En medio de un silencio general se oyeron distintamente los pasos pesados de tres hombres.

Era el tártaro Baygusin, que se acercaba acompañado de dos soldados. Llevaba el mismo capote ancho y largo, cuyas mangas le bajaban hasta las rodillas. La gorra, también demasiado grande, le cubría la cabeza hasta las orejas. Aquel diminuto criminal, tan decaído, producía una dolorosa impresión en medio de los cuatrocientos soldados y sus oficiales.

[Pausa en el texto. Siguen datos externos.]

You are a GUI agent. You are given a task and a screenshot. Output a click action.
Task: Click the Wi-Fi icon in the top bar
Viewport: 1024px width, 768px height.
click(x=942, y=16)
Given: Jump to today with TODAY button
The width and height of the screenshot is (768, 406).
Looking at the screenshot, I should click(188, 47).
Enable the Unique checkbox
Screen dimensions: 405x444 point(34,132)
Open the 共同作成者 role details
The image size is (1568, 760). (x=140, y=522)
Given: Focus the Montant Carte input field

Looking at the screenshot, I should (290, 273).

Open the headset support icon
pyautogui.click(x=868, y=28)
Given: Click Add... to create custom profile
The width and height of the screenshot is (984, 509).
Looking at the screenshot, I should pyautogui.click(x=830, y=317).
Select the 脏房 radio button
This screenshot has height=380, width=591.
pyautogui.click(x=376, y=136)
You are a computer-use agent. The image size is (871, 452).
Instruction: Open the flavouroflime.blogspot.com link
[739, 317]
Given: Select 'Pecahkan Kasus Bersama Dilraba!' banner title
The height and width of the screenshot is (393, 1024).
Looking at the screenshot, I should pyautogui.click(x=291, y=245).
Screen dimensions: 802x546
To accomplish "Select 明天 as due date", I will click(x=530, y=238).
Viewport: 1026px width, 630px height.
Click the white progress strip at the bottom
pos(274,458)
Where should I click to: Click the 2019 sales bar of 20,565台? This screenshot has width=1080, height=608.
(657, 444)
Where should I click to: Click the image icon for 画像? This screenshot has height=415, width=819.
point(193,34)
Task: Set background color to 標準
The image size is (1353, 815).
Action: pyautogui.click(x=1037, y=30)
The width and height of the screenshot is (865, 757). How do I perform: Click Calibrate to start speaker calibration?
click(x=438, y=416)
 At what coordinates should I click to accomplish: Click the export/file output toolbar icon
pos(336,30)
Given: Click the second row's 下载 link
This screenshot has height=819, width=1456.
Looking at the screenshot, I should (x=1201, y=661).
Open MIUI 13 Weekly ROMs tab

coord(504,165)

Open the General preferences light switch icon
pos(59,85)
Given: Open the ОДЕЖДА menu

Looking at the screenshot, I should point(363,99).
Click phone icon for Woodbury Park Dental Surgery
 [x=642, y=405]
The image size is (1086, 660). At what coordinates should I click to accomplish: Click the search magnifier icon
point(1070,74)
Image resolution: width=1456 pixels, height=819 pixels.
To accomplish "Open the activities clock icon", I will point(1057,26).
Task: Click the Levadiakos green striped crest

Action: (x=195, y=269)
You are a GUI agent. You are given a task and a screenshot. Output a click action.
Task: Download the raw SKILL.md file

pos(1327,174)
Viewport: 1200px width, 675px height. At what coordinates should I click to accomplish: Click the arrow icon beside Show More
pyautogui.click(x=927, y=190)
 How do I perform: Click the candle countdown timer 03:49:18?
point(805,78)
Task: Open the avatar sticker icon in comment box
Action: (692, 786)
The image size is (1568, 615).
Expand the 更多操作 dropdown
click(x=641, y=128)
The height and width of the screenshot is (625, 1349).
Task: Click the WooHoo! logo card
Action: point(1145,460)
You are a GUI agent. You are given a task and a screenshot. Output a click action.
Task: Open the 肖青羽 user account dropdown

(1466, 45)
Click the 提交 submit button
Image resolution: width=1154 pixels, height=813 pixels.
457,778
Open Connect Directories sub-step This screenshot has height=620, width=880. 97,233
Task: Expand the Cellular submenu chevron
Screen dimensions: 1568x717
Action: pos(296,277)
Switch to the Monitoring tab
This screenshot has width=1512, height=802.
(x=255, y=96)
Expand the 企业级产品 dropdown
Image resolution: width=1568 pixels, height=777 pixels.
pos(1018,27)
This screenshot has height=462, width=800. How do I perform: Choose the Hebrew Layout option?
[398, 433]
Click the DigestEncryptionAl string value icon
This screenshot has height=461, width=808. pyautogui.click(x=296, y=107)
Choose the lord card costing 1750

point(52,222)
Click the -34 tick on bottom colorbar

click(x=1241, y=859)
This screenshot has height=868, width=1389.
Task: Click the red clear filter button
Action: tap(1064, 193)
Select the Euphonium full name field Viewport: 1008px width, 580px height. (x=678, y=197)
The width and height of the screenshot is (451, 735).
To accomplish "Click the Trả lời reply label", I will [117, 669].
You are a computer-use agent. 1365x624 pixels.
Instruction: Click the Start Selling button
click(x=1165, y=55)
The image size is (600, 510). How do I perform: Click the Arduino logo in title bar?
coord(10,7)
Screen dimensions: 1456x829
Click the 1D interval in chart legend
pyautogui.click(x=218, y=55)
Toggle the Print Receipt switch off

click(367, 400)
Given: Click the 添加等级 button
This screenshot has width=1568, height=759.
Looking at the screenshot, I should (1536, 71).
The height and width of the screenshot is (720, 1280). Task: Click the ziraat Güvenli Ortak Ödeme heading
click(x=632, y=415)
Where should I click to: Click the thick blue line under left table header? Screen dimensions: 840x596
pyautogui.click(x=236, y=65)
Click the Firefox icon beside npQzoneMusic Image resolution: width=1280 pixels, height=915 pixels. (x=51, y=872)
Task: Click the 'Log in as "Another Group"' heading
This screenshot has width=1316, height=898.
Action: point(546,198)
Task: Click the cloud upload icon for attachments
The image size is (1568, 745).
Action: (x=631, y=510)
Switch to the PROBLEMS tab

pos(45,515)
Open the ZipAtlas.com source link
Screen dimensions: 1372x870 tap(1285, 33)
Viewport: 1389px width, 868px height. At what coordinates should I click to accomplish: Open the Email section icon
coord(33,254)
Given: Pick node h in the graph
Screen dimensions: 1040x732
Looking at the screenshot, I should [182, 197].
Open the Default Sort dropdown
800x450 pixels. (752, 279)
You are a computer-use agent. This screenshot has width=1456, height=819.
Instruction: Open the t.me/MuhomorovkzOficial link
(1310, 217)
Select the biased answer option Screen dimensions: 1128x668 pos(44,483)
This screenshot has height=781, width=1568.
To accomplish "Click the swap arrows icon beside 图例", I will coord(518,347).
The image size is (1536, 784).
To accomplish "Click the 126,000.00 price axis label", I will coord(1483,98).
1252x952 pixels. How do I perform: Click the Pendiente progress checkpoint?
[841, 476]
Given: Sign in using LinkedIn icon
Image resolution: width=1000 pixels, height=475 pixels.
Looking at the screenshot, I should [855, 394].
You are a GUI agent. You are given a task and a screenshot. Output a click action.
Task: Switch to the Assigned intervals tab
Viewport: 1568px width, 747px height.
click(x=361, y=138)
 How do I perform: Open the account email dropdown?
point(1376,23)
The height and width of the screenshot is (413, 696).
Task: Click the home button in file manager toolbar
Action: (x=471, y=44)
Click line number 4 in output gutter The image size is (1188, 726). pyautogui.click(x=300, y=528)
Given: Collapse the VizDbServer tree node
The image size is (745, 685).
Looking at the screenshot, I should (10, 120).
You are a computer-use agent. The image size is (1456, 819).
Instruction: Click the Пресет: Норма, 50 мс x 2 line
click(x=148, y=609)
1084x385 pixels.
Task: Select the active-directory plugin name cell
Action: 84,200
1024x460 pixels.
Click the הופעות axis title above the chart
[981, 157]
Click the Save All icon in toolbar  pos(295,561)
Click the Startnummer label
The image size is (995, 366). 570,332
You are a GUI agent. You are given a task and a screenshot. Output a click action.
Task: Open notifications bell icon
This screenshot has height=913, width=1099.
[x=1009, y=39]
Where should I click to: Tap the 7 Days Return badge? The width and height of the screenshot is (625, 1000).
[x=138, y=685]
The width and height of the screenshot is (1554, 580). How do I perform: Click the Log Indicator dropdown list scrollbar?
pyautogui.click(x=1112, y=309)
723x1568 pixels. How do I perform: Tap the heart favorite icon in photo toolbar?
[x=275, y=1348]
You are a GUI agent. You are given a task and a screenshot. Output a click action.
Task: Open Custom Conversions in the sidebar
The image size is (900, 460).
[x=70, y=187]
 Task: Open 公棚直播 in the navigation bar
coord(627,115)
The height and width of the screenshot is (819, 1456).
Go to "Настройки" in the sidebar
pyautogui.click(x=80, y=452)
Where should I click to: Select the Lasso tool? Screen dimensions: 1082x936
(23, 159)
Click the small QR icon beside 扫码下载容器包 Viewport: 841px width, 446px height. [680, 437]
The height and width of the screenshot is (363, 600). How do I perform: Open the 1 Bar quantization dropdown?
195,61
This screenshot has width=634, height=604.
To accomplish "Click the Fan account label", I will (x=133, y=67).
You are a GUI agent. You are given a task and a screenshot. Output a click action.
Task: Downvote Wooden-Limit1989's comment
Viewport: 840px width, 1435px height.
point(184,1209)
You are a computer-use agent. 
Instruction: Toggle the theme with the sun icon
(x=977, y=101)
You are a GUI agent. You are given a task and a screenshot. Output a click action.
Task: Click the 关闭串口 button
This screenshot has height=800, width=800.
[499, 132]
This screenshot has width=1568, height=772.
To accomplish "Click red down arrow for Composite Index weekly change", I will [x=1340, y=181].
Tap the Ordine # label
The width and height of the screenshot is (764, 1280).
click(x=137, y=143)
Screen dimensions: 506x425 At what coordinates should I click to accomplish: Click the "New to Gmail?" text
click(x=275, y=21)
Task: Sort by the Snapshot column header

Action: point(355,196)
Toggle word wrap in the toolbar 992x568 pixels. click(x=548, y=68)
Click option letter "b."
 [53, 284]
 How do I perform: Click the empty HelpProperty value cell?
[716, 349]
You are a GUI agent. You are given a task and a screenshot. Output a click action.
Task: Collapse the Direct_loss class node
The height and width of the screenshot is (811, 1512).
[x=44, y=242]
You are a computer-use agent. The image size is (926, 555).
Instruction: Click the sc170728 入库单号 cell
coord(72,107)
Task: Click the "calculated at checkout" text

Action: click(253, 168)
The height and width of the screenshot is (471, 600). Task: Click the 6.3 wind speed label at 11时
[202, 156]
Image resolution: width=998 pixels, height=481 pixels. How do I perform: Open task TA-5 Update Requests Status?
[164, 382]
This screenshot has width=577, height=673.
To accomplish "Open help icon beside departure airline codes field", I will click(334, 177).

Kozlovsky experimentó un sentimiento de vergüenza y de malestar, al verle en aquel cuadro severo. A pesar de sus esfuerzos, no pudo hacer nada por salvarle. Se había dirigido, al día siguiente de la confesión de Baygusin, al capitán que manda la compañía; pero sufrió, al dar este paso, un completo desengaño. El capitán, después de oír a Kozlovsky, se sorprendió primero, y después se echó a reir a carcajadas. Kozlovsky se culpaba a sí mismo de haber hecho traición al pobre tártaro, de haberle arrancado la confesión con una provocación hábil.

Oía con odio y repugnancia la charla del oficial gordo, de cara roja, que gustaba de antemano el placer mórbido de ver apalear a Baygusin. Sentía un deseo casi irresistible de abofetear a aquel bruto.